# Do you like Chopin's 1st piano sonata?



## beetzart (Dec 30, 2009)

I remember reading that Chopin wasn't keen on this student piece but I think it has some value. It has a Schubert feel to it and the last movement is quite impressive. Although, it does go rather unloved compared to the later sonatas but you can see the germination of the Chopin style slowly emerging.


----------



## Captainnumber36 (Jan 19, 2017)

I'm not sure I've ever heard it to be honest. I'll take a listen and get back to you!


----------



## Selby (Nov 17, 2012)

Not a work I'm particularly fond of, no. But, I may be an outlier. I LOVE Chopin, generally, but do not think he excelled in the sonata form. I'm not fond of his second or third sonatas either, or the sonata for cello and piano for that matter. Well, I don't like his orchestral works either. Still I think he is unrivaled as our greatest piano composer. So I'm not holding my low esteem for these works against him.


----------



## Bulldog (Nov 21, 2013)

I don't love Chopin's 1st and much as the 2nd and 3rd, but I consider it a work worthy of listening to a few times a year.


----------



## Bruckner Anton (Mar 10, 2016)

Personally I don't dislike it.


----------



## Pugg (Aug 8, 2014)

Even if it's not that "great" as the other two, Leif Ove Andsnes or Ashkenazy makes it worth wile listing .


----------



## lextune (Nov 25, 2016)

It is a student work.
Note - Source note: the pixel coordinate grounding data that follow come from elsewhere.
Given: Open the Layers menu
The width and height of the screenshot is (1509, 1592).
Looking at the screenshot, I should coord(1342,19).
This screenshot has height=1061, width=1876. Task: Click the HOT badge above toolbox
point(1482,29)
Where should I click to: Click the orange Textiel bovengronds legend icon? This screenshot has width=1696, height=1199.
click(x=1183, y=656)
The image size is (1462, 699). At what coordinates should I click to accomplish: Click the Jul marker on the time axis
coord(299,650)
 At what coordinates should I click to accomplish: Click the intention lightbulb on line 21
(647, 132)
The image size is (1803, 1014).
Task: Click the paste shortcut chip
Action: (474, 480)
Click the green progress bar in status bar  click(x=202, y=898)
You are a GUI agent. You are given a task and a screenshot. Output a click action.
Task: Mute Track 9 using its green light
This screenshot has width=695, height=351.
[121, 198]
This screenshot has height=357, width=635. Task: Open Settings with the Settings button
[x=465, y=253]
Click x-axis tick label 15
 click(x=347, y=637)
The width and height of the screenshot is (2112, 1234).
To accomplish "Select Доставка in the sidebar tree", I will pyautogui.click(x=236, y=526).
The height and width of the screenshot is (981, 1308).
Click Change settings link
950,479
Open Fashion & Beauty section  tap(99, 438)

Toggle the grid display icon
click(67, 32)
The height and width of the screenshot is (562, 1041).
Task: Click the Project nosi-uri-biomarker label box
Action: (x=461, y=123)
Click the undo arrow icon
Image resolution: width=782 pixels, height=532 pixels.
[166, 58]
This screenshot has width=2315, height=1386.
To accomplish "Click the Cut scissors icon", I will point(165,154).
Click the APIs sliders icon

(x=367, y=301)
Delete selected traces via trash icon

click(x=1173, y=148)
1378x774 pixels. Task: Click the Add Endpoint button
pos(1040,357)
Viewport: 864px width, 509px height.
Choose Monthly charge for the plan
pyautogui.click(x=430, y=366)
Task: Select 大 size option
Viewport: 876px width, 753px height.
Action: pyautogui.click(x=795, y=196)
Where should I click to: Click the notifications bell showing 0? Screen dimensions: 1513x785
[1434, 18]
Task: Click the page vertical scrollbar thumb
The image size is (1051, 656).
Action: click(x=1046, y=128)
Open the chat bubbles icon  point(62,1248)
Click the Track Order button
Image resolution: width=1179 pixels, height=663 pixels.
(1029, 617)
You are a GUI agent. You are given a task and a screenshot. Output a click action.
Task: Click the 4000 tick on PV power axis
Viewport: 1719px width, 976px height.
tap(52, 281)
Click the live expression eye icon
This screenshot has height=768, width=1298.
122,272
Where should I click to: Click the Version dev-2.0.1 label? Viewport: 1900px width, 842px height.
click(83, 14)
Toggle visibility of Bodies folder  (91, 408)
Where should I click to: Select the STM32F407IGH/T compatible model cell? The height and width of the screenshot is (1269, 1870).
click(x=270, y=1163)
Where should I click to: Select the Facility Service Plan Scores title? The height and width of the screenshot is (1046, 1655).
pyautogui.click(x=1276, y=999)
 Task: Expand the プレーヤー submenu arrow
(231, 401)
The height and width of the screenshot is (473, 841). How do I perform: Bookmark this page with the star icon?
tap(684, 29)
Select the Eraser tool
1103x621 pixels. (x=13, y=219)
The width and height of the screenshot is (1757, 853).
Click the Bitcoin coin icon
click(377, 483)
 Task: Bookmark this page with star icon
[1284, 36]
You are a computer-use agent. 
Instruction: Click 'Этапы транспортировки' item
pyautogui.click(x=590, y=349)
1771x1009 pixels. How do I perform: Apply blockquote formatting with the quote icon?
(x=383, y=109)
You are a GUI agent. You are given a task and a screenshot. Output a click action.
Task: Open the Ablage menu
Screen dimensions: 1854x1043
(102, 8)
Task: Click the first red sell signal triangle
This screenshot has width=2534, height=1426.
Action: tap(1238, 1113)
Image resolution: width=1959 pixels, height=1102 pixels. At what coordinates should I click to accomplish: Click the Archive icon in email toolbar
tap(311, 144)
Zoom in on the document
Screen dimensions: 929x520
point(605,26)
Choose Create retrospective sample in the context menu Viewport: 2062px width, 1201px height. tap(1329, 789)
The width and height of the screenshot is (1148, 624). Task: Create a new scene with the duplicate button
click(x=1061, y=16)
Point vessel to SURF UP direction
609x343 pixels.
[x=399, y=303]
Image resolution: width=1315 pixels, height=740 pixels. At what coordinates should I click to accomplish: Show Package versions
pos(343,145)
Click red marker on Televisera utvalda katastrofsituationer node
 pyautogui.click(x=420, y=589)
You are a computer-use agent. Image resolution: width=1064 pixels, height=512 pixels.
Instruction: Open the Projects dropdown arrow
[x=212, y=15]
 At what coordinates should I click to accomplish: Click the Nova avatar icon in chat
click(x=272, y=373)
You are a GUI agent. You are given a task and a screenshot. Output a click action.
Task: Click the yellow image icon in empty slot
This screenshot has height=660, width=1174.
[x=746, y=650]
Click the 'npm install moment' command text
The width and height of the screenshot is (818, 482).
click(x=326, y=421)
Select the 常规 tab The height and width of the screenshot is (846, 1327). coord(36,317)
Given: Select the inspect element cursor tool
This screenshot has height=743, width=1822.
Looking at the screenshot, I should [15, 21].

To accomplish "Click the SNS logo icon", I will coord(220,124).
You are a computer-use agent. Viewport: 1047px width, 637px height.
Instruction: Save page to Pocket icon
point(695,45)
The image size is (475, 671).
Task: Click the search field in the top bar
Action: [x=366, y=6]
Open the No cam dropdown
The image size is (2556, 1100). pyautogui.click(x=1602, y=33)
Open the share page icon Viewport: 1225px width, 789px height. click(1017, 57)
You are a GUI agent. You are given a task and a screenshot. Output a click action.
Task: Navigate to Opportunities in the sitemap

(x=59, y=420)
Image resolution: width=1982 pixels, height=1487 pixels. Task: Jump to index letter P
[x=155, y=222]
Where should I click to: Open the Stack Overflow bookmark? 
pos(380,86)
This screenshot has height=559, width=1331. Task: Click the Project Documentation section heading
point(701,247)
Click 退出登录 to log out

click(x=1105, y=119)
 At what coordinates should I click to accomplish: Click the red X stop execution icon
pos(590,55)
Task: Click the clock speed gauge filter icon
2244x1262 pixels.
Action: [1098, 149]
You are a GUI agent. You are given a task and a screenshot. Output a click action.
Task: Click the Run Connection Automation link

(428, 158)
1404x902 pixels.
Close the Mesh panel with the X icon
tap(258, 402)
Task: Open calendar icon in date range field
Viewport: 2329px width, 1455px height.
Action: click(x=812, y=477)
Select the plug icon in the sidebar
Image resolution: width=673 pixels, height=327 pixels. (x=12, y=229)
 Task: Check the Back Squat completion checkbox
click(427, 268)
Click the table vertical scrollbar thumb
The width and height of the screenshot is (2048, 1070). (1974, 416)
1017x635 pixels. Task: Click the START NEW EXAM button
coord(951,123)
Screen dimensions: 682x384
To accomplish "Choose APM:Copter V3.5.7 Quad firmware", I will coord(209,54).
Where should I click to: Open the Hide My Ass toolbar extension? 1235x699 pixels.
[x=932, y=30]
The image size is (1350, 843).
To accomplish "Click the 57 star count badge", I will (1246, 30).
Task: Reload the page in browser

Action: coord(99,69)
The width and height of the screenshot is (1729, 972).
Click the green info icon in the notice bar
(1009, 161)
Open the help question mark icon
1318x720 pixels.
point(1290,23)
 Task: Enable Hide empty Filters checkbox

And as such: it is rather pedantic at times. Although it has distinctive traits nonetheless, the 5/4 Larghetto, the far flung B-flat minor recapitulation of the 1st mvmt. and other little details. 
I can't claim to love it, but I would not want to be without it


----------



## Captainnumber36 (Jan 19, 2017)

I'm not in love with it, but some parts really do it for me.


----------



## eugeneonagain (May 14, 2017)

The whole sonata has a slighly Beethovian feel, though that's hardly an insult. I like the trio of the 2nd movement menuetto and the slow third movement which has a distinct Chopin sound.


----------